-------- DATA FOR THE TASK --------

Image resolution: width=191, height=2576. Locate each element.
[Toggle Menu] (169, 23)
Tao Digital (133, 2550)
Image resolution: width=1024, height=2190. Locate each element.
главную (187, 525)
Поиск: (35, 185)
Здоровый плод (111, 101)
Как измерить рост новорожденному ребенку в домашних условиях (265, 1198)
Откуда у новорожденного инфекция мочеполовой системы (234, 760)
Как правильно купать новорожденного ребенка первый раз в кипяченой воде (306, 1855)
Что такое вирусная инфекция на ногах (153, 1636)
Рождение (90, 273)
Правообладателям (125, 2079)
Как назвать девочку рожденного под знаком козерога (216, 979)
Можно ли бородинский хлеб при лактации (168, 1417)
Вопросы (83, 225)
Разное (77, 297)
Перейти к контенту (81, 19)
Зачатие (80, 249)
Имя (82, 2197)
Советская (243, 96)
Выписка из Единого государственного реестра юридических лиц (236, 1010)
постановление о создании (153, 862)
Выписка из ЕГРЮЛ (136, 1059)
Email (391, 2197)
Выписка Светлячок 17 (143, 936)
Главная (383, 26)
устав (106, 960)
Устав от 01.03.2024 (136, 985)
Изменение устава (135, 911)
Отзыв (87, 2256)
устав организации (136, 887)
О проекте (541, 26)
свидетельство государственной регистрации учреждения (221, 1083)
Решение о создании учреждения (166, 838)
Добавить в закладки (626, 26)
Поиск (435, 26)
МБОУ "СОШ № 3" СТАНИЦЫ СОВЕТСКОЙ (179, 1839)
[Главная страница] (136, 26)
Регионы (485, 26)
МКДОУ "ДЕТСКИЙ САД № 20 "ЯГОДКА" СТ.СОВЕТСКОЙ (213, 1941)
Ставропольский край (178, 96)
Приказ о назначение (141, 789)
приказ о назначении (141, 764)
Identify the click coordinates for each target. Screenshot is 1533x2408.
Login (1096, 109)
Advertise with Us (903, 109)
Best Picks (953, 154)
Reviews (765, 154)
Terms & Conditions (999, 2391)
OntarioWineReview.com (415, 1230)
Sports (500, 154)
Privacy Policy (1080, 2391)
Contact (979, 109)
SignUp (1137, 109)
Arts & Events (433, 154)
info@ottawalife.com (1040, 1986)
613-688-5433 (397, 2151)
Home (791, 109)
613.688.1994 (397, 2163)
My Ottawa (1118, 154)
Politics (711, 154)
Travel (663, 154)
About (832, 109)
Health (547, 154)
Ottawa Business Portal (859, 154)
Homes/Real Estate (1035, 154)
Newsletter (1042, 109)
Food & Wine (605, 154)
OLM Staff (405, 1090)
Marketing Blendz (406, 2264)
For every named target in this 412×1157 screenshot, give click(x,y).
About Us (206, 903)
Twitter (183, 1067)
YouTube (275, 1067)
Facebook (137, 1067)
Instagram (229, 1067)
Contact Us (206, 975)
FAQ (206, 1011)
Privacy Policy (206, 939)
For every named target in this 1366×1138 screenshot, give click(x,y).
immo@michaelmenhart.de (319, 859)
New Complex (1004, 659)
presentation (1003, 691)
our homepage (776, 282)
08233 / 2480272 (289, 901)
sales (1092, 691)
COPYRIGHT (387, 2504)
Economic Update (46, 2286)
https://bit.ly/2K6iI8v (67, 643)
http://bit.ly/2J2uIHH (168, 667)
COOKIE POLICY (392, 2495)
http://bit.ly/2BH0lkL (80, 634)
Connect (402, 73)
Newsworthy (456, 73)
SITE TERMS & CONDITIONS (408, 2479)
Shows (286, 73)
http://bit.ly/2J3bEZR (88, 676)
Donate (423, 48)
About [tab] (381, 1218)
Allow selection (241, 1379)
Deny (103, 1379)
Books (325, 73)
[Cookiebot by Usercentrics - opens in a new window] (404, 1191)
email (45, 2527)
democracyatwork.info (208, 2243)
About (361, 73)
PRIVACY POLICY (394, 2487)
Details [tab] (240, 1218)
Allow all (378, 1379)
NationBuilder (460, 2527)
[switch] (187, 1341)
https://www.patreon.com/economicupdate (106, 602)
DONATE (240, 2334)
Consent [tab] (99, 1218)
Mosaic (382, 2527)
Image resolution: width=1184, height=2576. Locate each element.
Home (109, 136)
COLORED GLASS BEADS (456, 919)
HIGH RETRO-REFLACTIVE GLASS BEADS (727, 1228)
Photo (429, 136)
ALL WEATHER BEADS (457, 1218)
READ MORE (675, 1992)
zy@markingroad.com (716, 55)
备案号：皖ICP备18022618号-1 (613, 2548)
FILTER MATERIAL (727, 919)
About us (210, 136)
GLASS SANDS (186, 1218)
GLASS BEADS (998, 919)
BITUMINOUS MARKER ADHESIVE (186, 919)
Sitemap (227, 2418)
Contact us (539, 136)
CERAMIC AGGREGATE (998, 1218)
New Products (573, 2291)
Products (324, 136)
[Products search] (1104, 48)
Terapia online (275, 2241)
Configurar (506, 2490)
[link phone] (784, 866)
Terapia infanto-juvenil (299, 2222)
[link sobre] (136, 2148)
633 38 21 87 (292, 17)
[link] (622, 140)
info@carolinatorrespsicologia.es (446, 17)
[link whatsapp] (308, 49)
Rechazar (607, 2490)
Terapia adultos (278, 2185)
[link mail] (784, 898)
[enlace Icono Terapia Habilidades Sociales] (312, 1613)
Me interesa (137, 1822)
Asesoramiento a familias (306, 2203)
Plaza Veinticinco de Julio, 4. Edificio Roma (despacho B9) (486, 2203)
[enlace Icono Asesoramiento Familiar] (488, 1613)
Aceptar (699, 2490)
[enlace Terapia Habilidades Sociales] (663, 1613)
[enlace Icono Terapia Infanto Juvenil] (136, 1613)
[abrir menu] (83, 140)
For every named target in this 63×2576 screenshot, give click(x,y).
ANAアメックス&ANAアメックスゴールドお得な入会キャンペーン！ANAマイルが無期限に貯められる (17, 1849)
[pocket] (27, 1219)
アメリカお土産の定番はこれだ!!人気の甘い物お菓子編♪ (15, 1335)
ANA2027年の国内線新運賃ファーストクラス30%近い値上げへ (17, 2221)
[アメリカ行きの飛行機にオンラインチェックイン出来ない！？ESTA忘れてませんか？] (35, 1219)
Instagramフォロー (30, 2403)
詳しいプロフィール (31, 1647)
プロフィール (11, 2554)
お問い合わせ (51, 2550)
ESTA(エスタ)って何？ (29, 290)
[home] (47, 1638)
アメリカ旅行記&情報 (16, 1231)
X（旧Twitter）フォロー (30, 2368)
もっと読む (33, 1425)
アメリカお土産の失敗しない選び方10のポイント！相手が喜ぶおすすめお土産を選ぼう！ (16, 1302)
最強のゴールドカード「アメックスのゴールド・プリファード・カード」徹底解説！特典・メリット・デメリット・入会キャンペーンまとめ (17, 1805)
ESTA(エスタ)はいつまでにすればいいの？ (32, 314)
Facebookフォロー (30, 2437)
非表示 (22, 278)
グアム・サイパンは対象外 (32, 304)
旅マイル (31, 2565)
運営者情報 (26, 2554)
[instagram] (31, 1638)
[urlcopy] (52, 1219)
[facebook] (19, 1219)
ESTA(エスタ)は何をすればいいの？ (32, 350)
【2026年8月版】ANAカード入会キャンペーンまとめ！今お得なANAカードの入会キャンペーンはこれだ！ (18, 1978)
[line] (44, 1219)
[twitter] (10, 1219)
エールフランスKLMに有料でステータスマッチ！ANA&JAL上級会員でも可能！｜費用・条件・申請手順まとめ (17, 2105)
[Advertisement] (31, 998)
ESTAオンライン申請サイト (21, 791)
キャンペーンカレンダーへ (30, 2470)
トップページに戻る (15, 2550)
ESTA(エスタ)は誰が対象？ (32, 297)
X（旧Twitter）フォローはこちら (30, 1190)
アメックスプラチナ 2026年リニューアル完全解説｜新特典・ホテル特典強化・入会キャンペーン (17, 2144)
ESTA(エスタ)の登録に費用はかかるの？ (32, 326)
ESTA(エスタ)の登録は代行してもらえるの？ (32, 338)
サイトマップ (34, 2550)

--------

■ **DIRECTIONS FOR THIS TASK**: Output exactly the lines from the one containing "キャンペーンカレンダーへ (30, 2470)" through the last line of the records, both included. Output nothing else.

■ **ANSWER BOX**:
キャンペーンカレンダーへ (30, 2470)
トップページに戻る (15, 2550)
ESTA(エスタ)は誰が対象？ (32, 297)
X（旧Twitter）フォローはこちら (30, 1190)
アメックスプラチナ 2026年リニューアル完全解説｜新特典・ホテル特典強化・入会キャンペーン (17, 2144)
ESTA(エスタ)の登録に費用はかかるの？ (32, 326)
ESTA(エスタ)の登録は代行してもらえるの？ (32, 338)
サイトマップ (34, 2550)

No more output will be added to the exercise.